The levels of the neurotransmitter metabolites were estimated by HPLC with electrochemical detection, all three in the same run. A 4.6 mm column was used (Spherisorb ODS2, Waters, Milford, MA, USA), and the mobile phase consisted of acetate buffer, pH 5.2, with 10% methanol. For each sample an aliquot of CSF was directly injected into the HPLC system and subsequently a second aliquot with added standards corresponding to 5 ng/mL for MHPG, 10 ng/mL for 5-HIAA, and 20 ng/mL for HVA in the CSF sample. The concentrations of the metabolites were calculated from the differences in peak heights between the sample with and the sample without standards. For this part of the study, we only included patients who were drug-free for at least two weeks at the time of lumbar puncture, namely, 89 from the 145 males and 158 from the 285 females.

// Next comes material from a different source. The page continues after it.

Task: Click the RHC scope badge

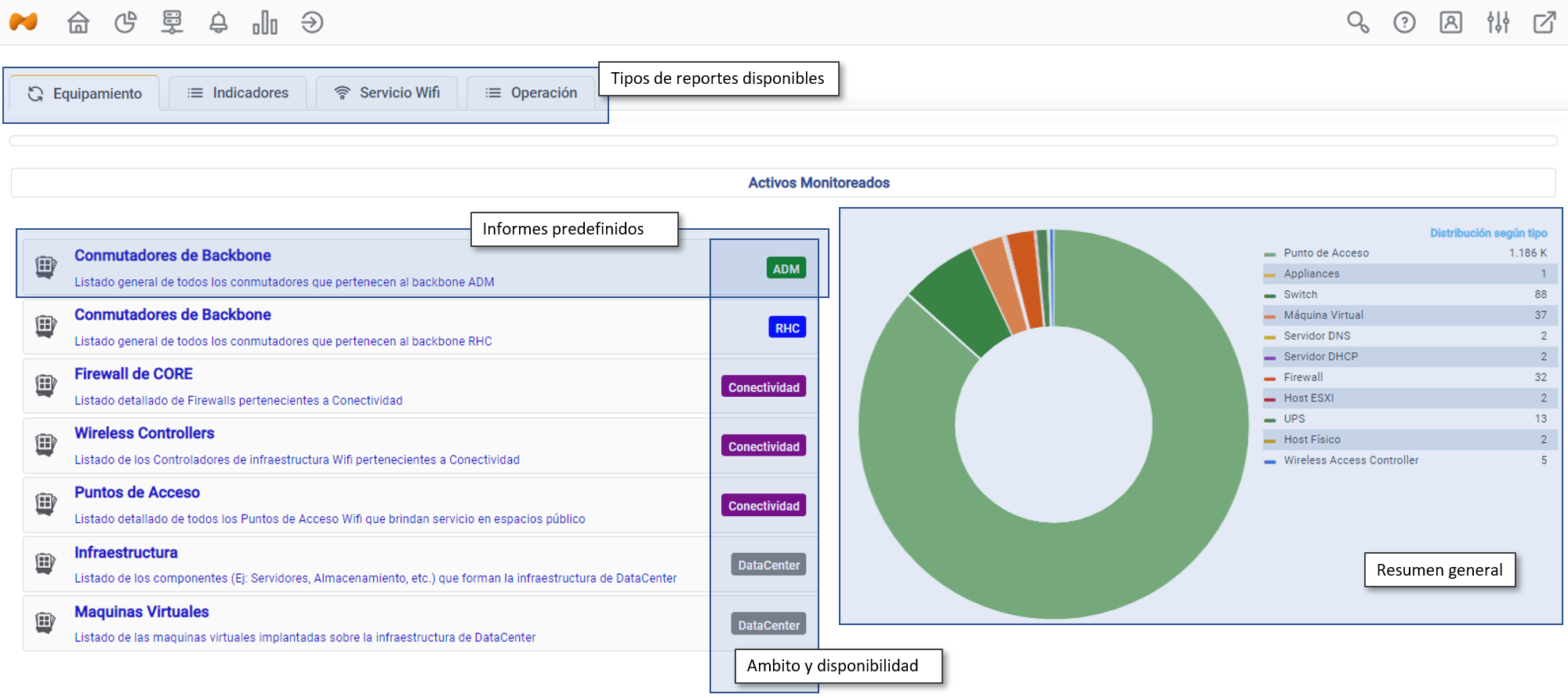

Body mass index (weight in kilograms divided by the square of height in meters) was calculated using self-reported height and weight. Smoking history and numbers of cigarettes per day were registered.

A multiple regression analysis was performed in searching for associations of clinical variables with BMI. Patients were assigned in subgroups regarding smoking (zero, 5–20, and >20 cigarettes per day), disease phenotype (CIS, RRMS), duration of illness (duration up to 3 months, 3 months to 3 years, and more than 3 years), and EDSS score (score zero, 1–3, and 3.5–6.5). Regarding treatment at assessment, patients were assigned in subgroups taking thyroid hormones (n = 29), steroids (n = 53), immunomodulatory agents (n = 20), antidepressives (n = 22), other drugs (n = 34), and drug-free patients (n = 301). Previous treatments with steroids (n = 199) and with immunomodulatory drugs (n = 58) were also used as independent variables.

Since there were significant differences in weight, height, and BMI between genders in MS patients and in control subjects, the data were further analyzed separately for males and females.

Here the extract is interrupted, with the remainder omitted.